The major hangup I see is the idea that these gods are “talking” to me. The first thing I have to explain is that they are not “voices in my head.” When I (or, from what I have learned of other open-headed people) talk of the gods “saying” things, that is only because I for one have no better way of putting it. The gods usually give me impressions, sometimes almost in a literal sense. I feel what is being communicated. I do not hear it as a voice, as words. It doesn’t sound in my ears. It often seems more like a touch than a sound, yet it is a touch that triggers my brain to form words.

You can call me a mystic. I cannot prove to you that what I say is the truth, but I will say that I am being both honest and earnest. Do you want to say that this is all in my head? You are probably right. But why can’t the gods be in our heads as well as in the heavens?

5 thoughts on “Is It All In Your Head?

  1. As a Catholic, I found a lot of this easy to relate to, especially this: “It doesn’t sound in my ears. It often seems more like a touch than a sound, yet it is a touch that triggers my brain to form words.” I know what those moments are like, especially when they come as seemingly random commands. Whatever name of a God we attribute it to, I think that being mentally open to spiritual influence leads people to be more attentive to this unheard voice, and spiritual practice leads people to be better at recognizing it.

    Thank you for opening up about your challenges and care as well, especially so articulately. Although I do not have the same challenges, a very good friend of mine does, and I’m always thankful to gain more of an understanding.

  2. Thank you for commenting. I was raised Catholic, actually. It turned out to just not be for me, and I was ushered on to where I am now by Mother Mary herself. She still comes by to check on me every now and then.

  3. Once when someone asked me where the Gods were, I pointed at my head, then at my heart, then at my center. Then I reached towards the earth and raised my arms towards the sky, then spread them to embrace the world. Just because part of them is in your head doesn’t mean that that’s the totality. Just because part of them touches our mind doesn’t mean that all of them is there.
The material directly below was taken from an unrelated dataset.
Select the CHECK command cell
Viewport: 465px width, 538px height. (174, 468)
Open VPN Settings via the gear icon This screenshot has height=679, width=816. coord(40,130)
    Thank you for this. I’ve had to struggle with the same thing, against the voices of the trolls in my head (we all have those), against doubters both polytheist and non. I’ve always been the sort to get impressions, though I occasionally do hear voices (though never with my ears) when I do I know that it is how my brain is processing those impressions.

  4. I know this is an old post but I felt like commenting anyway, I’m also autistic and mentally ill and I know people who have delusions and similar conditions, it’s not impossible to have experiences with the Gods and those mental illness, it’s even possible to try to learn the differences, harder but possible, many even say the experiences are quite different. I guess is discernment in a different way.

    Besides, unlike mental illness the Gods are not here just to confuse us and make us suffer, if pain is all we got from this or if we caused pain because of this that would be a problem but as long that’s not the case we can’t call it symptom of an illness.

    Thank you for this post, I like reading how other people think about this subject.

  5. Thank you so much for replying! You are indeed EXACTLY right about mental illness and the gods. I’ve often felt defensive when talking about Saraswati’s interactions with me, because I *do* have mental health issues. This post was meant to discuss my own experiences, and from my experiences, I *can* point someone to my history and tell them “this just ISN’T what’s going on here.” I feel like I have no standing to discuss other mental illnesses and how they impact spirituality, only my own experiences.

    Does that make any sense? I know where you’re coming from, and I agree with you. It’s just that I can only talk about my own experiences regarding mental illness.